As of Monday, the Bear River Health Department reported 49 positive cases of coronavirus, with 8 people hospitalized. The department covers Box Elder, Cache and Rich Counties.

“We’re looking for ways that maybe we can get out of the way of business, while still protecting (the) public’s health,” said health department director Lloyd Berentzen.

He said after careful thought, leaders in the area ran their decision past state legislators.

“If we can find places where we can give folks an opportunity to have some hope and move forward, this is a good thing, I think, and it sends a good message,” said Berentzen.

Granted, opening up more services has brought with it some valid concerns.

“(It’s) the nature of it — the way you’re sweating, breathing heavy. It just seems a less healthy place, especially with sharing the virus,” said resident John Olsen.

He was just one of those concerned by the move, and why gyms would be first to reopen. But there are some guidelines business owners will have to follow to reopen.

“My biggest concern is, from my understanding, we’re still a week away from peaking,” Olsen said.
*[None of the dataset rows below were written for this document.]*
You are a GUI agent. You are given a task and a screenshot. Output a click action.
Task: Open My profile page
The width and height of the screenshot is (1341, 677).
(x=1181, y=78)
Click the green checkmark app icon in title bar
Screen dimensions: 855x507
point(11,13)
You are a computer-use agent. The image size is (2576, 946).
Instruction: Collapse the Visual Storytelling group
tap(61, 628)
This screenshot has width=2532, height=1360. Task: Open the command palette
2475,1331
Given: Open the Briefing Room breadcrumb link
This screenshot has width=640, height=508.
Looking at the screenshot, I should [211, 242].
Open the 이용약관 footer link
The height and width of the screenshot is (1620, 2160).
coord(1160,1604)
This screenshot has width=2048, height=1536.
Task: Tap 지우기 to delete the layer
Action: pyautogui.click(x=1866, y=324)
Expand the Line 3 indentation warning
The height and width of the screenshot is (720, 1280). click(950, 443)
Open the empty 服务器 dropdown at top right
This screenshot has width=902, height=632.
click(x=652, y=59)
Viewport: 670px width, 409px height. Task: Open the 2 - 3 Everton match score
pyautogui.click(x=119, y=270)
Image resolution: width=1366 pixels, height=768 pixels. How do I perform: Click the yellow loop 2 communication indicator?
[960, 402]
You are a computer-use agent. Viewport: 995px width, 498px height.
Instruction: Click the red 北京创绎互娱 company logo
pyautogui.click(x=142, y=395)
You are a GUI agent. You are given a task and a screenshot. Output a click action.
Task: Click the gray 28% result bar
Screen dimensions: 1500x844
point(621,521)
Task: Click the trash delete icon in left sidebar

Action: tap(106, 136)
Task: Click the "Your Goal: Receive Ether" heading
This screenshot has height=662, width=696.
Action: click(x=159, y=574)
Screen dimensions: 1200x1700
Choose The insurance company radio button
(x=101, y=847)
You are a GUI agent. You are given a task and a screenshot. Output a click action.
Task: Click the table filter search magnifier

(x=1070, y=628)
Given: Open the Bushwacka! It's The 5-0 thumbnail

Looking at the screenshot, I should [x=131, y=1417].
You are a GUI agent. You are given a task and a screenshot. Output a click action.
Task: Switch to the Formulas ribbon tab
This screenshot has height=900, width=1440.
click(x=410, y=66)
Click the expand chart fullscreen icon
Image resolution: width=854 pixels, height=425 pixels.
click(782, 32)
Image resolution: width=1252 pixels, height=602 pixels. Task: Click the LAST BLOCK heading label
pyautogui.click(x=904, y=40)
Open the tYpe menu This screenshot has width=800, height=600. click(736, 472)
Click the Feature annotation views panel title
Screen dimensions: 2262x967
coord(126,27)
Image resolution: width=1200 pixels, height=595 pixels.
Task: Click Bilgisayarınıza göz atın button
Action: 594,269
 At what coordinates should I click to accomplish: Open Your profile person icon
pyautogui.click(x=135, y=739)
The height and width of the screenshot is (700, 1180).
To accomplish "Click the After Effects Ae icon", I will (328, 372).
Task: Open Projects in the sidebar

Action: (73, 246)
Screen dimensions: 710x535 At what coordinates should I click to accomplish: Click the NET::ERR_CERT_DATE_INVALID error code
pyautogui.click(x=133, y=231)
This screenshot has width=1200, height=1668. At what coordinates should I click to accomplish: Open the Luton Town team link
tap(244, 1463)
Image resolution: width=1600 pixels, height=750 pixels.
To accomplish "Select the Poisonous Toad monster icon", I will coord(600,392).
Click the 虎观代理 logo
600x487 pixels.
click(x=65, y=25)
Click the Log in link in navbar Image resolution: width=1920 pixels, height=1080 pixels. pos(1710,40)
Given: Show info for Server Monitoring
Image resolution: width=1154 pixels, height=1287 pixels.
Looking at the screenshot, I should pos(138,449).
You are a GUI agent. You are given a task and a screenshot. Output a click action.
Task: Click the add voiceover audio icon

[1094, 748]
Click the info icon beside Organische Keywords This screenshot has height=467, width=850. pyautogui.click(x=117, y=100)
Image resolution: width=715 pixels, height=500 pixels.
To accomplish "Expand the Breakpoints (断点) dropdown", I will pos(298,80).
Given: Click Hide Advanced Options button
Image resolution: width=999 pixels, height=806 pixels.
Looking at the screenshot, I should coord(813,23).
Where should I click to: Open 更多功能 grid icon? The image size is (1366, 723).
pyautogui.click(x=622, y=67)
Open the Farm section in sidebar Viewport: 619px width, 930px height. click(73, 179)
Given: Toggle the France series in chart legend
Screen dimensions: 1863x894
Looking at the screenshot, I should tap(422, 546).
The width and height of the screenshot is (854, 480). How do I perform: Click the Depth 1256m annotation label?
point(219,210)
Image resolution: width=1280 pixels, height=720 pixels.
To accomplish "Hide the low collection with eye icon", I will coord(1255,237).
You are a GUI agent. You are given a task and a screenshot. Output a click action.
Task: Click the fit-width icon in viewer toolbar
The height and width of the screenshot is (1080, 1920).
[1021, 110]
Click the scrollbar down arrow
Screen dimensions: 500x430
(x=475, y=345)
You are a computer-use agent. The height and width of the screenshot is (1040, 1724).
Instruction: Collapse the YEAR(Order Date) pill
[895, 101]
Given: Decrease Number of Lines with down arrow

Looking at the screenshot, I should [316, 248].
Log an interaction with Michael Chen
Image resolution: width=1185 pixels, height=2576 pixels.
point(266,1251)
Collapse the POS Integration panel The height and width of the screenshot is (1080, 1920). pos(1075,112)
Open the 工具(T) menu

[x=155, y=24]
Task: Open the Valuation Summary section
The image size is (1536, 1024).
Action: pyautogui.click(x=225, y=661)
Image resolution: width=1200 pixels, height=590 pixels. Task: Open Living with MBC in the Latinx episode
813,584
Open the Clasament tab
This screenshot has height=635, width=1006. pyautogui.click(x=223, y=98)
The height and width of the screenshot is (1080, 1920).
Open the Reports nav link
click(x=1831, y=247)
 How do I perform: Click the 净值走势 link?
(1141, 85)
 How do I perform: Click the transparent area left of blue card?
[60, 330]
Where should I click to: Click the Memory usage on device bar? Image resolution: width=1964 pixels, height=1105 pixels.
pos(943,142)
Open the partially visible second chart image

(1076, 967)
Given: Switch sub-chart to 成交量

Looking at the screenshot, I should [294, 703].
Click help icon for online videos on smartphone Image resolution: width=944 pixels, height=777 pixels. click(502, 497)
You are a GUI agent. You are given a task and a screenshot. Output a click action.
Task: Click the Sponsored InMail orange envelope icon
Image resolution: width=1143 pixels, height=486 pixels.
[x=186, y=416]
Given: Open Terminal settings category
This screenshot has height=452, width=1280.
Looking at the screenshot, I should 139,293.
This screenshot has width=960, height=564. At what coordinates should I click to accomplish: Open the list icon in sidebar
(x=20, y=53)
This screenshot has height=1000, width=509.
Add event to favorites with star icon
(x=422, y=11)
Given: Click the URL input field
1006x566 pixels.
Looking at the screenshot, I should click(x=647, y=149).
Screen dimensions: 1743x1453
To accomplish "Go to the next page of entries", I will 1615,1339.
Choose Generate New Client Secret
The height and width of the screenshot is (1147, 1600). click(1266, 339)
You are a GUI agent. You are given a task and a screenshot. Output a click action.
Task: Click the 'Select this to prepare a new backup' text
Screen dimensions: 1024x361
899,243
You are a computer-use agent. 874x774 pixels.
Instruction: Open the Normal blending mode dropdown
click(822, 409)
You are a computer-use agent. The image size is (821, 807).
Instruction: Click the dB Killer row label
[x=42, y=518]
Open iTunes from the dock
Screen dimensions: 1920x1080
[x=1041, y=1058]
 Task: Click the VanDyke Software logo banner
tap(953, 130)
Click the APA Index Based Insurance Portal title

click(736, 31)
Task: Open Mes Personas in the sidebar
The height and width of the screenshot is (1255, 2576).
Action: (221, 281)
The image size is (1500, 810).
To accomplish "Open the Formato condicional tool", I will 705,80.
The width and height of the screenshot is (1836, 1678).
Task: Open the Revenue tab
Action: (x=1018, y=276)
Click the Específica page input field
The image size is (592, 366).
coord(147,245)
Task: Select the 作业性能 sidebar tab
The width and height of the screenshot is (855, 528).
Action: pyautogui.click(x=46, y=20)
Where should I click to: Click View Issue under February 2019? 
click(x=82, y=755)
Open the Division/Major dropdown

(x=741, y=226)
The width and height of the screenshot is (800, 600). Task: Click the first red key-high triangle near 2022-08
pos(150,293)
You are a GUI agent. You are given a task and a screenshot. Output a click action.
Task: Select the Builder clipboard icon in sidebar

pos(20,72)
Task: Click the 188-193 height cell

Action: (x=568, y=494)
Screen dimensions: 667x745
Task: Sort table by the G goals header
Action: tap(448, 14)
The Sports Academy in North Logan opened up Monday morning, only after making some big changes: no guest passes, only one gym member per 200 square feet, gym equipment must be disinfected between uses, locker rooms are closed, and the whole place was disinfected before opening.

Owner Dan Smith sent KSL pictures showing lanyards members have to check out to hit certain areas of the gym. They’ve also closed off several of their treadmills to keep people apart.

He also said members were to be asked about coughing, sneezing, fever, or shortness of breath at the door.

Between all three counties, the Bear River Health Department said they have about 45 gyms. They only knew of a few that were planning on reopening.